- **What is being asked**
Exclude the pictures, then repeat the remaining data exactly.

- **Listed records**
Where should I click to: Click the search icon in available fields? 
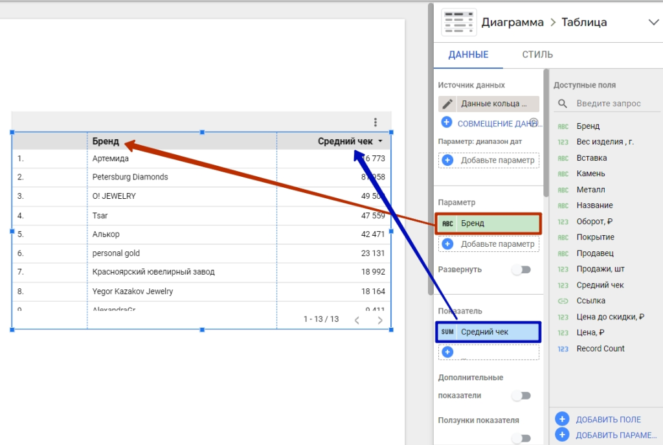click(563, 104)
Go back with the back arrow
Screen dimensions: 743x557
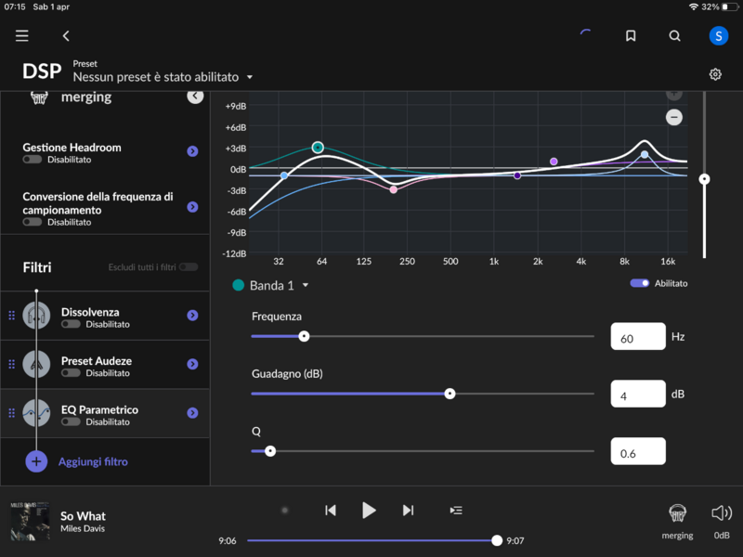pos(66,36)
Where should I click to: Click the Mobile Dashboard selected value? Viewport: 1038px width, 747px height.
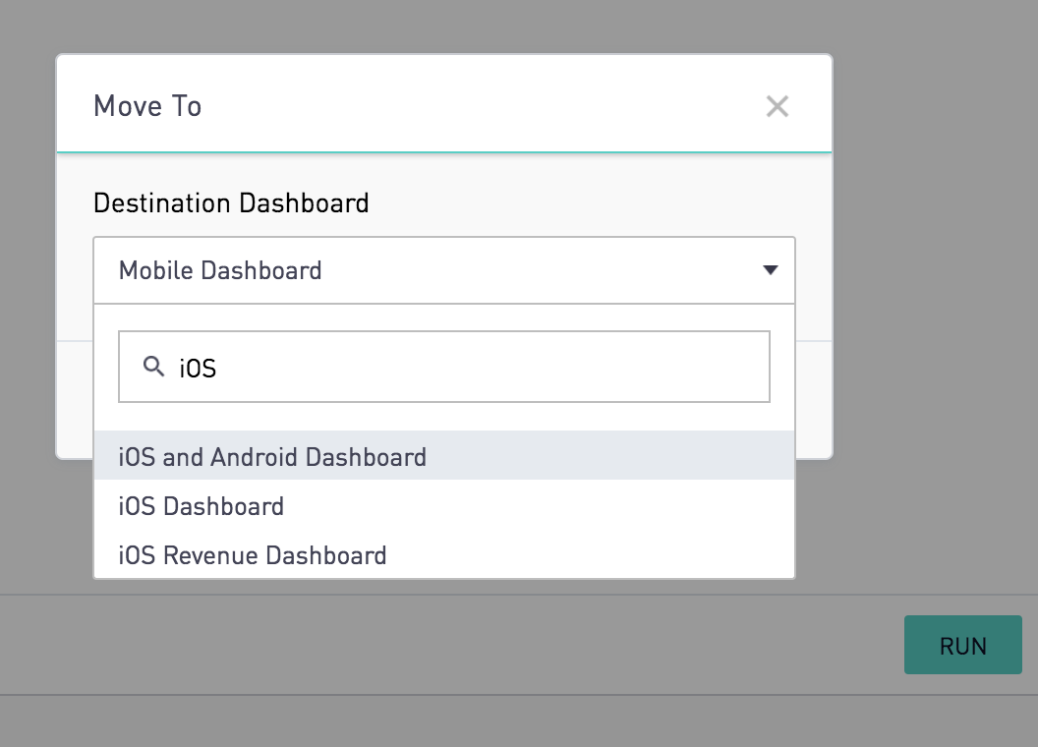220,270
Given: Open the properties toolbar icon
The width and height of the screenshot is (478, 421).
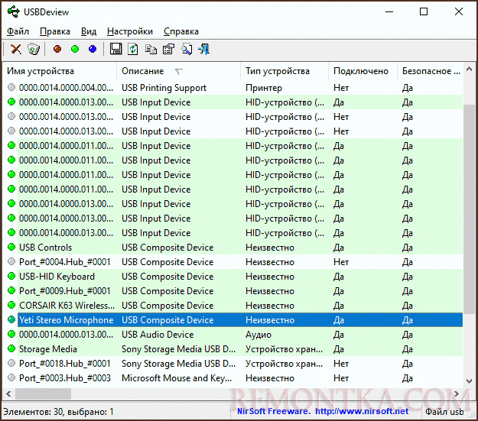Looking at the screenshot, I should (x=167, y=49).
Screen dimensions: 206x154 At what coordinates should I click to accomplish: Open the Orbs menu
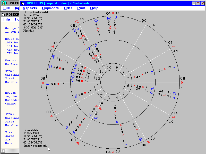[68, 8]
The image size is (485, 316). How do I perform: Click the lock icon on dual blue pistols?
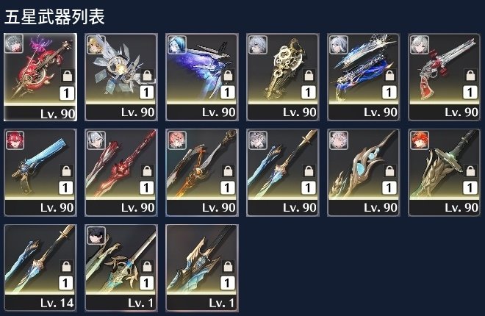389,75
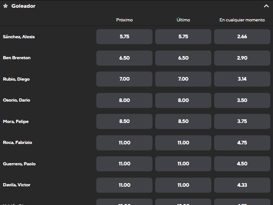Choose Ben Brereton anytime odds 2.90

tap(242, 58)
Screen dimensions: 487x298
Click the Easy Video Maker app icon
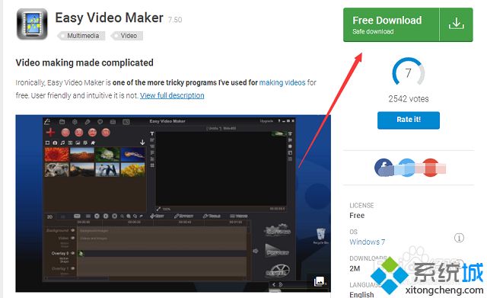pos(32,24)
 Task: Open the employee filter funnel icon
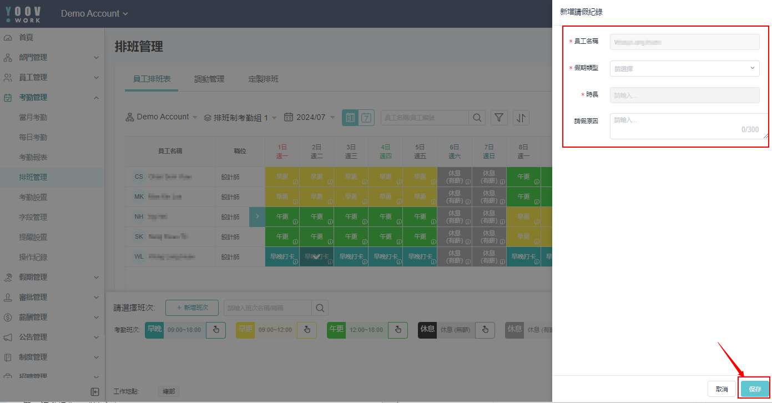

- **Response to the task**
Where should I click to: Click the search icon in available fields? 
click(563, 104)
Go back with the back arrow
Screen dimensions: 743x557
pos(66,36)
Where should I click to: Click the Mobile Dashboard selected value? Viewport: 1038px width, 747px height.
220,270
Given: Open the properties toolbar icon
The width and height of the screenshot is (478, 421).
Looking at the screenshot, I should (x=167, y=49).
Screen dimensions: 206x154 At what coordinates should I click to accomplish: Open the Orbs menu
[68, 8]
The image size is (485, 316). How do I perform: Click the lock icon on dual blue pistols?
389,75
Choose Ben Brereton anytime odds 2.90

tap(242, 58)
Screen dimensions: 487x298
Click the Easy Video Maker app icon
pos(32,24)
 Task: Open the employee filter funnel icon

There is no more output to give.